A run of records
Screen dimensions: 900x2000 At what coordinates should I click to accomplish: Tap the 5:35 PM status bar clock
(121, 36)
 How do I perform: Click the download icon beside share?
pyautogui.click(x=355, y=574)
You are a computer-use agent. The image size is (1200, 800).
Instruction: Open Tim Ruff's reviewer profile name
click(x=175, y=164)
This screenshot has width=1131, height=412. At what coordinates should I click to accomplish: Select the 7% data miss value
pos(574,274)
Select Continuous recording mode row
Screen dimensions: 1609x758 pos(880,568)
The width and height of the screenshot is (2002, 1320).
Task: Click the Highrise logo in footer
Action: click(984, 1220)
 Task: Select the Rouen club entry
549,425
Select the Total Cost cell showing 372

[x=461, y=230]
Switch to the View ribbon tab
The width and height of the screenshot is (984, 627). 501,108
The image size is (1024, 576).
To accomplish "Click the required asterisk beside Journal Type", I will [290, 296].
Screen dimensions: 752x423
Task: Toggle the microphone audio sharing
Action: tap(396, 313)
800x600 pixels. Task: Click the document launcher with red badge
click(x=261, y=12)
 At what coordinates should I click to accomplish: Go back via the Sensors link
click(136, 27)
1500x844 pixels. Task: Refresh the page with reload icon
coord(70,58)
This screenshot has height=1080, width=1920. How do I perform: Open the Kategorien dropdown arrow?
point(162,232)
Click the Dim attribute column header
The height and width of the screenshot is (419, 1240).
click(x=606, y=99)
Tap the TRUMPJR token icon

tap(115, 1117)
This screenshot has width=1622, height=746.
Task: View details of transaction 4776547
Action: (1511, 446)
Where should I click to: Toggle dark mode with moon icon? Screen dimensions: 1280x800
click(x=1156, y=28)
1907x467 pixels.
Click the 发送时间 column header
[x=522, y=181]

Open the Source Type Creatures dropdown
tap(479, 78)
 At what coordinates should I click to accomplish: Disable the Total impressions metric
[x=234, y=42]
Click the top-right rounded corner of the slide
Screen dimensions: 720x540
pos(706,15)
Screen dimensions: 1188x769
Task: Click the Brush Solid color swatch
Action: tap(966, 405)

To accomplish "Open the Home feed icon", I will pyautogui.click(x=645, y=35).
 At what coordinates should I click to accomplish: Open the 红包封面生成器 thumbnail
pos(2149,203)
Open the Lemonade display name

■ **EXERCISE DETAILS**
Return each line above that contains the string "Toggle". Case counts.

■ **OUTPUT**
Task: Toggle the microphone audio sharing
Where should I click to: Toggle dark mode with moon icon? Screen dimensions: 1280x800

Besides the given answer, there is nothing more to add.